Il ristorante inizia a popolarsi di un’umanità variegata, dove agli amici come Bruno Giacosa, Bartolo Mascarello o Romano Levi, si aggiungono centinaia di avventori disposti a spendere qualsiasi cifra per assaggiare il capretto di Cesare.

Diventa quasi una gara a chi spende di più e Cesare si adatta, ai conti che a volte arrivano a superare il milione di lire alterna i piatti preparati con affetto e passione per gli amici a prezzi popolari.

Come ha scritto Luciano Bertello ben sintetizzando lo spirito di un Robin Hood di Langa: «Per Cesare il conto salato non è fine a sé stesso, ma una forma di rivincita a nome della Langa e della gente umile di lassù nei confronti della Langa grassa del vino e dell’arroganza dell’arricchito».

Ogni tanto sente il bisogno di cambiare aria, come quando nel 1976 Padre Eligio lo chiama per aprire un ristorante di altissimo livello al Castello di Cozzo Lomellina e Cesare si ritroverà a cucinare per una comunità di tossicodipendenti, con la stessa passione di sempre.

Il richiamo di Albaretto è troppo forte e Cesare torna a casa nel 1981 per riprendere da dove aveva smesso. Appena si sparge la voce il ristorante torna a riempirsi e Cesare inizia a dare sfogo all’altra sua passione, la pittura: disegna piatti, impiatta disegni, dà vita a un’esperienza mai vista che tutti bramano.

Nel 2008 l’ennesima svolta con il trasferimento a Fontanafredda fin quando non decide di andare in pensione, 49 anni dopo aver iniziato la propria carriera.

Aveva preso una Langa arretrata che nella guida Michelin nemmeno veniva citata lasciandone un punto di riferimento a livello mondiale per l’alta cucina e per la ristorazione in genere, con meriti enormi. Senza Cesare di Albaretto oggi non saremmo una delle zone con più ristoranti stellati in Europa, traino per migliaia di Osterie, trattorie e locande dove è possibile trovare qualità altissima a un prezzo consono.

IL RICORDO DI ALBERTO CIRIO

"Sono cresciuto nel mito di Cesare di Albaretto, io giovane langhetto che vivevo a Sinio a poca distanza dal suo storico ristorante, dove tutto ebbe inizio.

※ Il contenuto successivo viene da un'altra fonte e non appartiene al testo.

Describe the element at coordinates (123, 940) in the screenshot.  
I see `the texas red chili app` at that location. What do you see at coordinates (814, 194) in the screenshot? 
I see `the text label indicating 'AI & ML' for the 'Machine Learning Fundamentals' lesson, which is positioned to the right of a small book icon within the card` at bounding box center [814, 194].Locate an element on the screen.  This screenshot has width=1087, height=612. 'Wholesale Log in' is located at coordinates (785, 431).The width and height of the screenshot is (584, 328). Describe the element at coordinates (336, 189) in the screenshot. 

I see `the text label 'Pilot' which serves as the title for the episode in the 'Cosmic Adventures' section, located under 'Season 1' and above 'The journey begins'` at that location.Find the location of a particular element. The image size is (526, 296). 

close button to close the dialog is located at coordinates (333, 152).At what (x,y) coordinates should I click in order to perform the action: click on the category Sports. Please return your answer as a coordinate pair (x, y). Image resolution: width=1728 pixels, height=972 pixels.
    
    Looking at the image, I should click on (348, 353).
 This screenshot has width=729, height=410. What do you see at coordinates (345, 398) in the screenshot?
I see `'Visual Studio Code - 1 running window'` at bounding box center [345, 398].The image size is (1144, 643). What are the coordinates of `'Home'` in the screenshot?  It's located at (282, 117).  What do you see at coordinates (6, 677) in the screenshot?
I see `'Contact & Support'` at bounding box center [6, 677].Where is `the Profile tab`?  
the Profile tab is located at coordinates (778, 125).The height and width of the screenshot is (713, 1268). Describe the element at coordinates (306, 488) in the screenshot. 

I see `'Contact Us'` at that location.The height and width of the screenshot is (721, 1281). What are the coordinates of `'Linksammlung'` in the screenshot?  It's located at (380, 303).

Cesare Giaccone per noi era quasi una figura mitologica, non uno cuoco tradizionale - allora li chiamavamo ancora così, oggi diremmo chef -, ma un genio, un artista, un uomo che trasformava il tuo pranzo o la tua cena in una esperienza unica e per certi versi misteriosa ed appassionante.

E questo Cesare lo faceva con il suo modo di essere, con il suo volto, le sue espressioni, i suoi racconti che trasformavano un piatto quasi in un romanzo.

A lui dobbiamo molto, come piemontesi e come italiani. A lui che è stato il primo in Piemonte e uno dei primi in Italia a credere nell’eccellenza della nostra ristorazione tradizionale, nel rispetto dei prodotti agricoli, della natura, delle stagioni. Da Cesare mangiavi quello che diceva lui, perché solo lui sapeva dirti ciò che era il meglio in quel determinato giorno. E da Cesare prenotavano da un anno all’altro per trovare un posto, da tutte le parti prima d’Europa e poi del mondo.

Caro Cesare, quanto ci mancherai, ma la tua fama e la tua arte continueranno a vivere nei tuoi figli, nei tuoi allievi e in tutti noi che oggi sentiamo di aver perso come un pezzo del nostro territorio. Ciao grande maestro, o meglio: ciao, Cesare di Albaretto."